■ SOURCE RECORDS ■

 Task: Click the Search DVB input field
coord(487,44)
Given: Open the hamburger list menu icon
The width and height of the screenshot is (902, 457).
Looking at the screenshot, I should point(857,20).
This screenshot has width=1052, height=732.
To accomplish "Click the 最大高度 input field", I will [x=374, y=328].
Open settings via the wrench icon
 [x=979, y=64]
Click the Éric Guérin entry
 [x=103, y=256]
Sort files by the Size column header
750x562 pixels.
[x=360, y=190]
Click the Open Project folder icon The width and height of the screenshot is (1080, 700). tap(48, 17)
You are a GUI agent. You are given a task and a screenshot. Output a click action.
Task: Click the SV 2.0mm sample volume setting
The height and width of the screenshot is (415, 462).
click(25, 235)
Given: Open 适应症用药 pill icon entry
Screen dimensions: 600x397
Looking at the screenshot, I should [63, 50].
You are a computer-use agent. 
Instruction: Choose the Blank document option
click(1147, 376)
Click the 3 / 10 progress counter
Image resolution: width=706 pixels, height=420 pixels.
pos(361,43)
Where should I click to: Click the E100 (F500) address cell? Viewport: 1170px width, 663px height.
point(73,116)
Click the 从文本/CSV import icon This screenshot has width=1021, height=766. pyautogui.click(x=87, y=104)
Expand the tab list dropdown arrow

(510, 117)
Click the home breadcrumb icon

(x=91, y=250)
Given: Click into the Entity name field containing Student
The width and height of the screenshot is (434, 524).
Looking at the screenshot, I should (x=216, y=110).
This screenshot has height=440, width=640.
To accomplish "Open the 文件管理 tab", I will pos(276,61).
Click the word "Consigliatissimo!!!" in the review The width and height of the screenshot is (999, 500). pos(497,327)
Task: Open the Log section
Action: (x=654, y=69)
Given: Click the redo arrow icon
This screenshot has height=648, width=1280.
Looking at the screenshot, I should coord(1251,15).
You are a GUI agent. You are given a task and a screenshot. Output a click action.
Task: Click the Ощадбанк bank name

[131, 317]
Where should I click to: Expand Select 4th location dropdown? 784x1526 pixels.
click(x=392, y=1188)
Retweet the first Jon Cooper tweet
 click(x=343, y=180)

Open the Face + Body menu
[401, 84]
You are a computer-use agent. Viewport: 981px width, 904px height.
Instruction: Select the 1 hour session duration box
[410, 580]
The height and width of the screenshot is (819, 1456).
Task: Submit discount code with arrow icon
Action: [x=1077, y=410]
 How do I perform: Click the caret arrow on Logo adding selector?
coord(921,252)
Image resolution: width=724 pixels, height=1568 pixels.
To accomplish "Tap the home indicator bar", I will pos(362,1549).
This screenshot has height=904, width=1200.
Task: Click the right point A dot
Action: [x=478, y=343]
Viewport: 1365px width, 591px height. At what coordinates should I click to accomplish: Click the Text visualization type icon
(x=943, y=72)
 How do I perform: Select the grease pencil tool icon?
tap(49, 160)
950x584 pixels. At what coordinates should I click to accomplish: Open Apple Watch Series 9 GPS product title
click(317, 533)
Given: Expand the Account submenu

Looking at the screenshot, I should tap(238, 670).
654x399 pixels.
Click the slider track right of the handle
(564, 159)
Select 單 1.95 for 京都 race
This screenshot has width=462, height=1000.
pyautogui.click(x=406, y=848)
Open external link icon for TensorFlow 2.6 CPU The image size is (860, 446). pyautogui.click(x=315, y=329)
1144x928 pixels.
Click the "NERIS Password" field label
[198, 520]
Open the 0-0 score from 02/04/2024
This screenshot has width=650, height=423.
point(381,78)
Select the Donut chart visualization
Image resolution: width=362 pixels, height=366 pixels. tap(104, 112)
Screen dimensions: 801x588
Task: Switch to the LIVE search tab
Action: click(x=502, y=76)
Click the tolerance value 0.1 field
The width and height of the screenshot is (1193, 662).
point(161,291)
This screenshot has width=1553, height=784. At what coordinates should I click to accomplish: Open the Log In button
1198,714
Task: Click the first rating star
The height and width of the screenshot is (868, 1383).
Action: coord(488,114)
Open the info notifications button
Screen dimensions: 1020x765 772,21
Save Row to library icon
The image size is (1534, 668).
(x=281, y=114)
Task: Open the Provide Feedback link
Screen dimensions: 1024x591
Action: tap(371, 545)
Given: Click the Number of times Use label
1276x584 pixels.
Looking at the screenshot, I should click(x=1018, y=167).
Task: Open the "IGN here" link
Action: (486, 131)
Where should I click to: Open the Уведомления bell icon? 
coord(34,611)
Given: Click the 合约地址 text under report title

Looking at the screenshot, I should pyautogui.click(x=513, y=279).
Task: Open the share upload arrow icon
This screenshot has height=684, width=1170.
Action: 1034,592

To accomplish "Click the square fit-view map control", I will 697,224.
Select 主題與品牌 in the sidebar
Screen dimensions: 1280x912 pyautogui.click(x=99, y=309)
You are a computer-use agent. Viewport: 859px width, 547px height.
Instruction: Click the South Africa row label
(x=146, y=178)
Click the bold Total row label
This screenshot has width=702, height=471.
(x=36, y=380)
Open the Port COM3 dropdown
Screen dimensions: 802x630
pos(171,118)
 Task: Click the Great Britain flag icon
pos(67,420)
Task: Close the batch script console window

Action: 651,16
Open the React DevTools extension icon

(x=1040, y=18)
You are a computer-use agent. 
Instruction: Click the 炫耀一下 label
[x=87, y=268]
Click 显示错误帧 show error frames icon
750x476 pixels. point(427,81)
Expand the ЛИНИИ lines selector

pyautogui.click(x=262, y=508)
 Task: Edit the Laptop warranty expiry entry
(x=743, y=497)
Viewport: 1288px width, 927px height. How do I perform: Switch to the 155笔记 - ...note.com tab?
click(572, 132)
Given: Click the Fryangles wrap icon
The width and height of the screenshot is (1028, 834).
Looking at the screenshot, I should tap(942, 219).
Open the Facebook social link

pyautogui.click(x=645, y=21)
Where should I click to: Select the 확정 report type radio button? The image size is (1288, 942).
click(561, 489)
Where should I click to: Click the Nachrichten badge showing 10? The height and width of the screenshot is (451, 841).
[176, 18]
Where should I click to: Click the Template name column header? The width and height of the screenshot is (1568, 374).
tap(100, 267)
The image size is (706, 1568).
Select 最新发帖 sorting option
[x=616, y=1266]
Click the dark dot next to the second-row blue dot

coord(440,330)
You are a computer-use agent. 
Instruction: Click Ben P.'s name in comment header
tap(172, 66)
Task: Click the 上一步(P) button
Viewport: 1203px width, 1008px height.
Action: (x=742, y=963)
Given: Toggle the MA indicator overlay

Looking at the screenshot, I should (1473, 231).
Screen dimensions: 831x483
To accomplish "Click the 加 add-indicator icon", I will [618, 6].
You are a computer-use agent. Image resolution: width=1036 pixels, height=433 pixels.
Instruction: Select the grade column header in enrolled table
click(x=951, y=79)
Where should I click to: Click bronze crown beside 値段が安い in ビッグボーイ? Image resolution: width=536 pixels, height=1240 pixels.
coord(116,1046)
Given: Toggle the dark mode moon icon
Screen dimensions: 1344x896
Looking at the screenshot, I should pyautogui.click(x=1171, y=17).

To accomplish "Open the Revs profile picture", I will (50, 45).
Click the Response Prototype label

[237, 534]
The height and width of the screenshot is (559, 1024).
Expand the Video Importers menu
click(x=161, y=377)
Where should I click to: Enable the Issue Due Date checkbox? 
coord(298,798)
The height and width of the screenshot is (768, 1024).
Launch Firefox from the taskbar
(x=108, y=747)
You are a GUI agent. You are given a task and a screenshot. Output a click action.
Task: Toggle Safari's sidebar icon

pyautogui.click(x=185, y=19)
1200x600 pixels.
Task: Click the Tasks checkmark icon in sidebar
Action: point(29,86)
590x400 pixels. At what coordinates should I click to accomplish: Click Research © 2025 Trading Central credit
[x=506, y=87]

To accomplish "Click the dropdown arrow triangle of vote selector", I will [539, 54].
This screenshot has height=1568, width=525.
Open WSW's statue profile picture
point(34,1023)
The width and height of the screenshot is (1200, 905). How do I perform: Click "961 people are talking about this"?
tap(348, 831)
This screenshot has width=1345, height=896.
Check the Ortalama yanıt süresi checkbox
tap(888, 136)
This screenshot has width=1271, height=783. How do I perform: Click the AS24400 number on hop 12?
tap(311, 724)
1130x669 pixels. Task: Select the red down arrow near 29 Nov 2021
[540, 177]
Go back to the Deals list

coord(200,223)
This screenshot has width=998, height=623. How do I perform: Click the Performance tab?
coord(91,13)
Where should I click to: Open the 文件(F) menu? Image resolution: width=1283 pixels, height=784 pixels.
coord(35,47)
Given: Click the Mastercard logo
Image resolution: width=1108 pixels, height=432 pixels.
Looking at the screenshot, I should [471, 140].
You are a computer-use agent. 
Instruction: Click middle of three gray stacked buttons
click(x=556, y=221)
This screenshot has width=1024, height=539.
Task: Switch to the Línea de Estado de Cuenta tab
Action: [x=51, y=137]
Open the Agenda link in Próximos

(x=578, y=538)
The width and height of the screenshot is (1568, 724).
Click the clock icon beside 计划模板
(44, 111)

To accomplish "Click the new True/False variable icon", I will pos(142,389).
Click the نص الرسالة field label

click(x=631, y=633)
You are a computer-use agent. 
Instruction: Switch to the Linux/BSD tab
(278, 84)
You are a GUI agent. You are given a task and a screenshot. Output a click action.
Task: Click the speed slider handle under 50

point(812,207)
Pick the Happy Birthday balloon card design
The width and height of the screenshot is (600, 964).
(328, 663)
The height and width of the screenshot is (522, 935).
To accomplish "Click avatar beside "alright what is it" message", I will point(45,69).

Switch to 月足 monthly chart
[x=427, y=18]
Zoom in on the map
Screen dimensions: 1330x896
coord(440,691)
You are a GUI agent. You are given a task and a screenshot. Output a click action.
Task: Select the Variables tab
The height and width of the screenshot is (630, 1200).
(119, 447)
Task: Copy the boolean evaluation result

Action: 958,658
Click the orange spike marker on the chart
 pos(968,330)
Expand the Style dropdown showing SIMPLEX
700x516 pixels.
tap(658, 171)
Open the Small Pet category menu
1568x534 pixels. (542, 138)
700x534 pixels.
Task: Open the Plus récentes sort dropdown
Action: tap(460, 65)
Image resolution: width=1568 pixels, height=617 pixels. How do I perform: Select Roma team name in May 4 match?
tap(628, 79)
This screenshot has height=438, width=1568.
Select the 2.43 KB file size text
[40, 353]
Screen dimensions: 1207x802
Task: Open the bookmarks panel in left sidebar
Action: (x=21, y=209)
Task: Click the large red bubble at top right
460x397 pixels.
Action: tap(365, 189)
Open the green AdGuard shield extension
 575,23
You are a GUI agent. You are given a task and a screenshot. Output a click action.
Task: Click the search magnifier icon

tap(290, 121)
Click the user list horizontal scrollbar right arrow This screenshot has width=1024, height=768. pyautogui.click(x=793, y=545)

■ WHAT IS NEEDED ■
Within the listing above, give again exactly every line from the line with "This screenshot has height=1568, width=525." through the line with "This screenshot has width=1345, height=896.", both included, and no other line.

■ WRITTEN SOLUTION ■
This screenshot has height=1568, width=525.
Open WSW's statue profile picture
point(34,1023)
The width and height of the screenshot is (1200, 905). How do I perform: Click "961 people are talking about this"?
tap(348, 831)
This screenshot has width=1345, height=896.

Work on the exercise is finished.